Mr. Speaker, we are discussing Bill C-48, an act to amend the Federal Court Act, the Judges Act and the Tax Court of Canada Act. This is the third piece of legislation brought before the House since February of this year dealing with amendments to the Judges Act. I have to question why the government is making all of these piecemeal changes instead of bringing in one bill to satisfy all the administrative and technical changes it feels are necessary.
This bill has been brought in specifically to correct a situation where the justice minister appointed a provincial court judge from British Columbia to the Federal Court. On November 29, 1995 the justice minister appointed Douglas Campbell of the provincial court, criminal division, in Vancouver to the Federal Court of Canada. The legislation at the time permitted any judge of a superior county or district court to be appointed to the Federal Court, but Judge Campbell was a judge of the provincial court. We are therefore debating a technical amendment to the Federal Court Act to deal with this oversight.

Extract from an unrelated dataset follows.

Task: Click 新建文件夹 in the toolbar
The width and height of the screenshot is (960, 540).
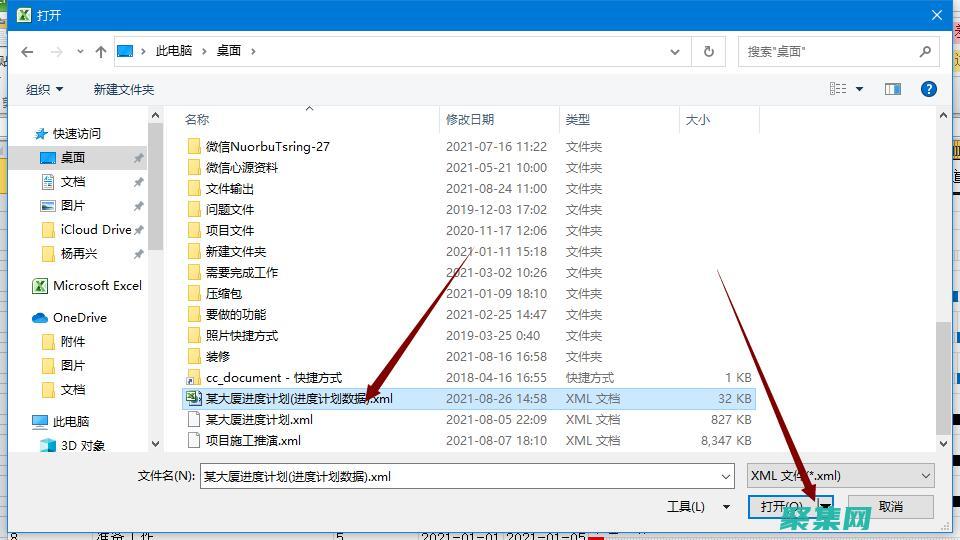Action: click(124, 89)
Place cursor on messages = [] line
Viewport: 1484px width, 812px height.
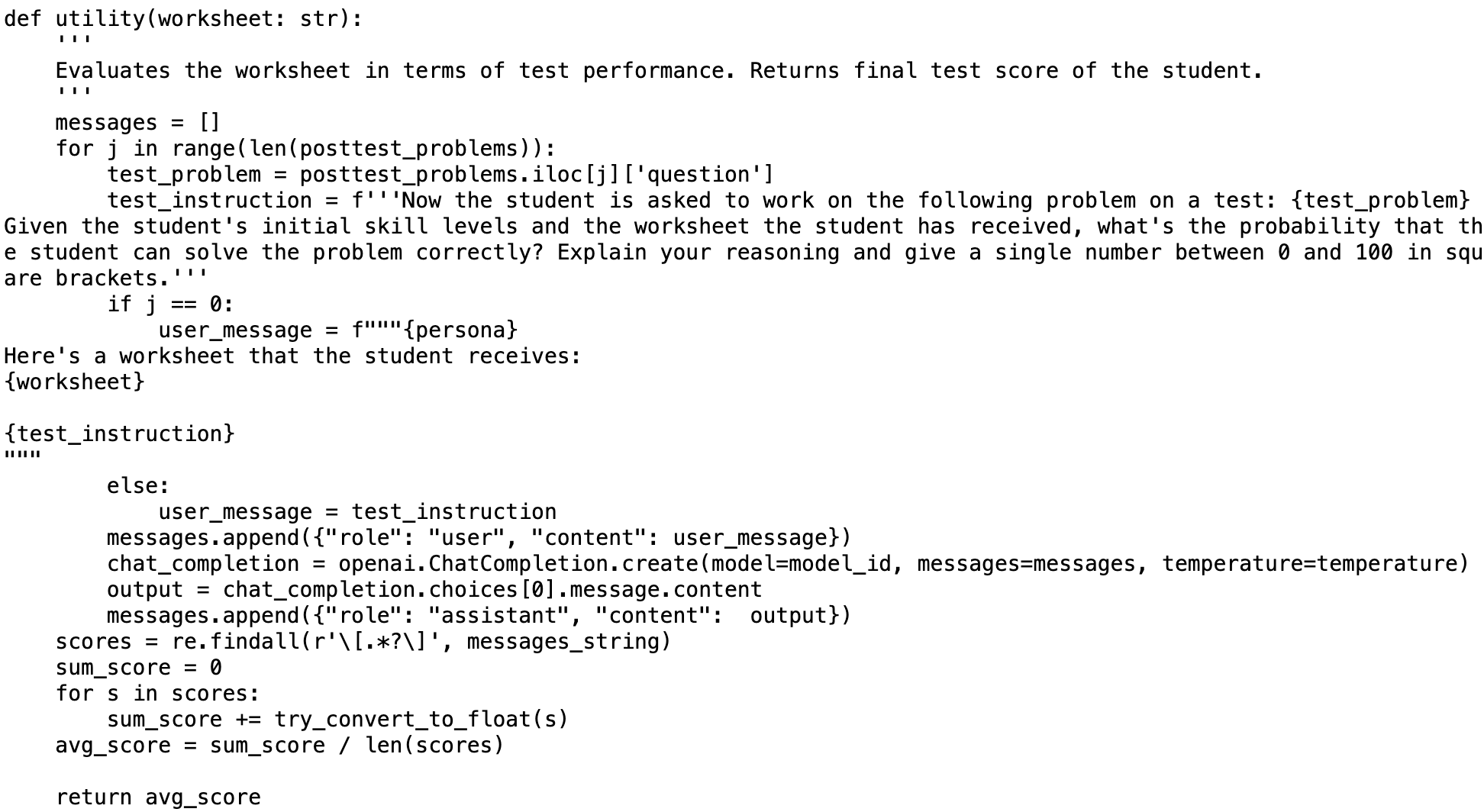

It is a technical amendment, since the current legislation also includes provisions that a barrister or advocate who has been at the bar of a province for at least 10 years is also eligible for an appointment. Therefore, while Judge Campbell was not from the proper judge pool, he did in fact have the necessary years of experience to qualify.
At the Reform Party's national assembly, which was held in Vancouver two weekends ago, the delegates voted 75 per cent in favour of the following resolution:
Resolve that the Reform Party supports dissolving the current system of appointing federal judges and replacing it with a democratic and accountable method.
We feel that political patronage in the appointment of judges has been an albatross around the necks of Canadians for years and that it has to stop. Only with a more transparent appointment process can Canadians be satisfied that the integrity of our justice system is protected.
For the reasons I have mentioned, the Reform Party will not be supporting Bill C-48. We believe it is time to de-politicize the appointment process in putting men and women on the benches of the courts of our land. This cannot be achieved until the process is open and accountable.